Exercise instructions:
Begin with the line containing "Toggle the Modified checkbox for PC13 row" and reproduce it and all later lines exactly, through the last line of the records. Add nothing else.

[Exercise input Boundary: Start]

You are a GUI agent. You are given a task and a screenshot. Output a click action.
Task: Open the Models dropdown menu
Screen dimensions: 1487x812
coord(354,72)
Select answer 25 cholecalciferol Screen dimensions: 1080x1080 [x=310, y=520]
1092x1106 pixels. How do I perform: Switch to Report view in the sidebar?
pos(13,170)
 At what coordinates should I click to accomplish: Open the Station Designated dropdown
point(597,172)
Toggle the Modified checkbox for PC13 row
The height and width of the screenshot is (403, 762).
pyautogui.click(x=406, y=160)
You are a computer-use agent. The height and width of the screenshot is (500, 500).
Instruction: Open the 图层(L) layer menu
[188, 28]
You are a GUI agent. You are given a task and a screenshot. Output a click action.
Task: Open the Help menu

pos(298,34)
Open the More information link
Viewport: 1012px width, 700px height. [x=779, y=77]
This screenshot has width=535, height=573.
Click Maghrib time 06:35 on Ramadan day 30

[Exercise input Boundary: End]

Answer section:
Toggle the Modified checkbox for PC13 row
The height and width of the screenshot is (403, 762).
pyautogui.click(x=406, y=160)
You are a computer-use agent. The height and width of the screenshot is (500, 500).
Instruction: Open the 图层(L) layer menu
[188, 28]
You are a GUI agent. You are given a task and a screenshot. Output a click action.
Task: Open the Help menu

pos(298,34)
Open the More information link
Viewport: 1012px width, 700px height. [x=779, y=77]
This screenshot has width=535, height=573.
Click Maghrib time 06:35 on Ramadan day 30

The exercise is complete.